3. Enfin, on n’a pas démontré au Conseil que les groupes communautaires, dont il est fait mention dans cette plainte, sont systématiquement exclus de la programmation de la CTSI. Si c’était le cas, il y aurait sous doute lieu de s’inquiéter et de s’interroger sur les critères d’accès aux ondes du canal communautaire de cette station.

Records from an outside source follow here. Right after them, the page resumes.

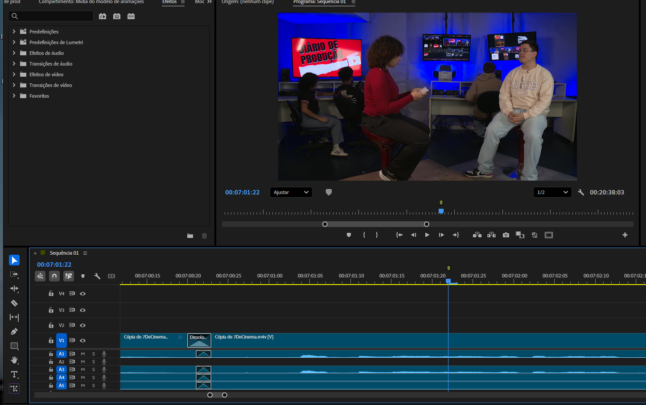Pick the Selection arrow tool
The height and width of the screenshot is (405, 646).
click(14, 260)
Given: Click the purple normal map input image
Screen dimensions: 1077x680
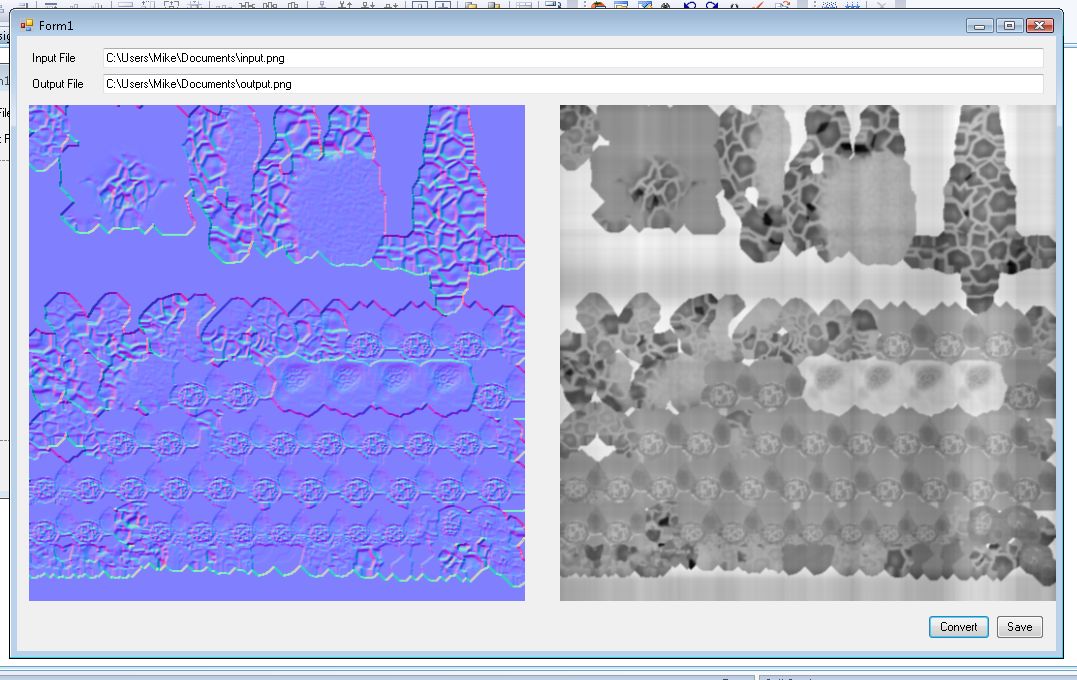Looking at the screenshot, I should 277,353.
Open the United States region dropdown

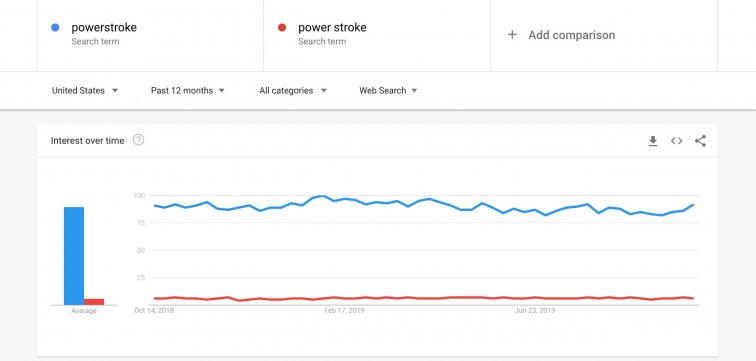pyautogui.click(x=85, y=91)
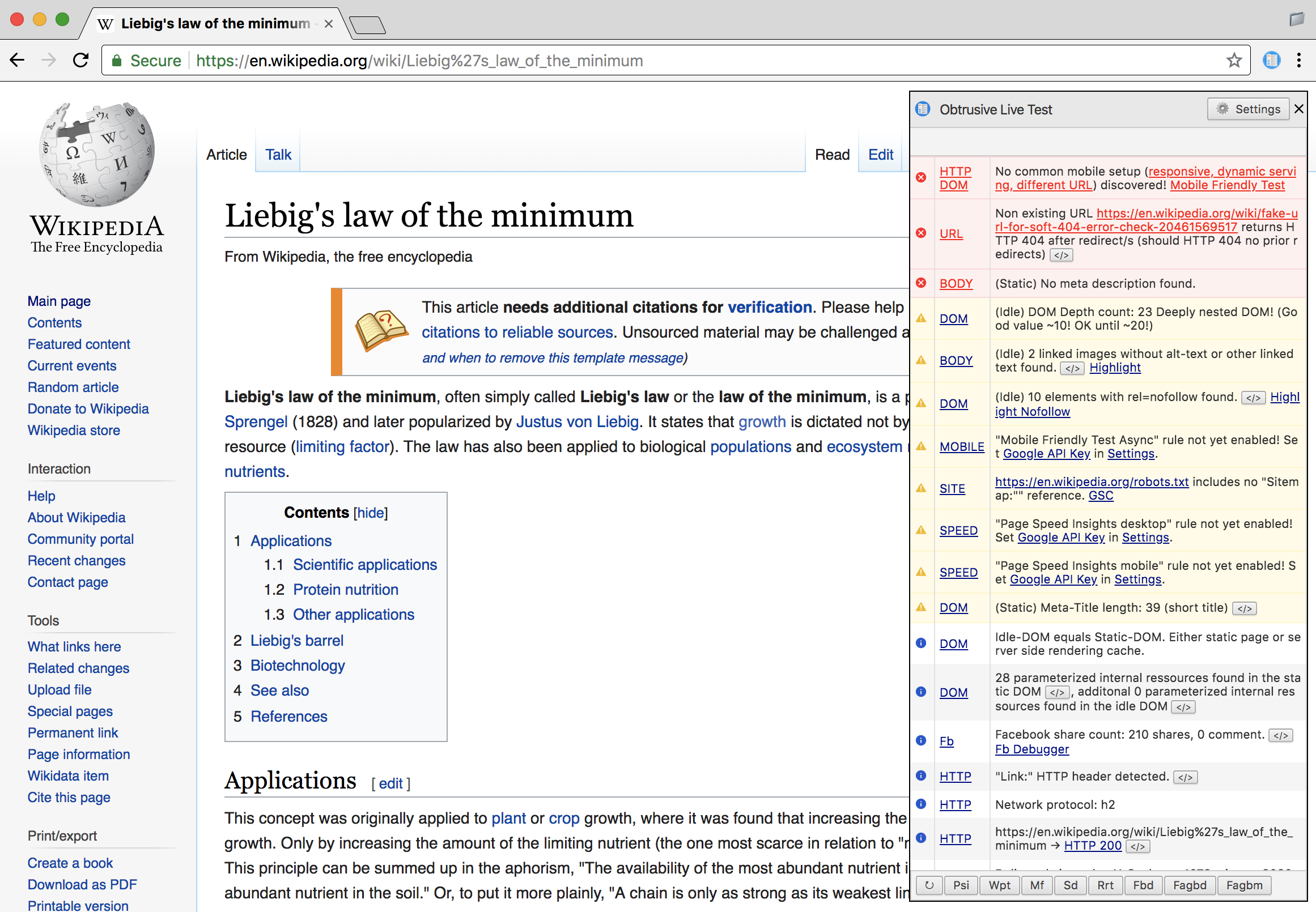Bookmark page with the star icon
The height and width of the screenshot is (912, 1316).
coord(1234,60)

4. La CTSI définit une émission communautaire comme étant toute production préparée et réalisée par et pour les citoyens de la communauté à partir des ressources humaines qu’elle renferme et, orientée vers des objectifs communautaires. Les concepteurs d’émissions de ce type disposent gratuitement d’une période d’antenne d’une heure par jour, du lundi au vendredi, pour diffuser l’émission ainsi préparée. Cette politique semble conforme aux objectifs communautaires et les plaignants n’ont pas démontré au Conseil que la CTSI, d’une façon générale, a fait preuve de parti pris idéologique et d’ostracisme dans l’application de ces principes.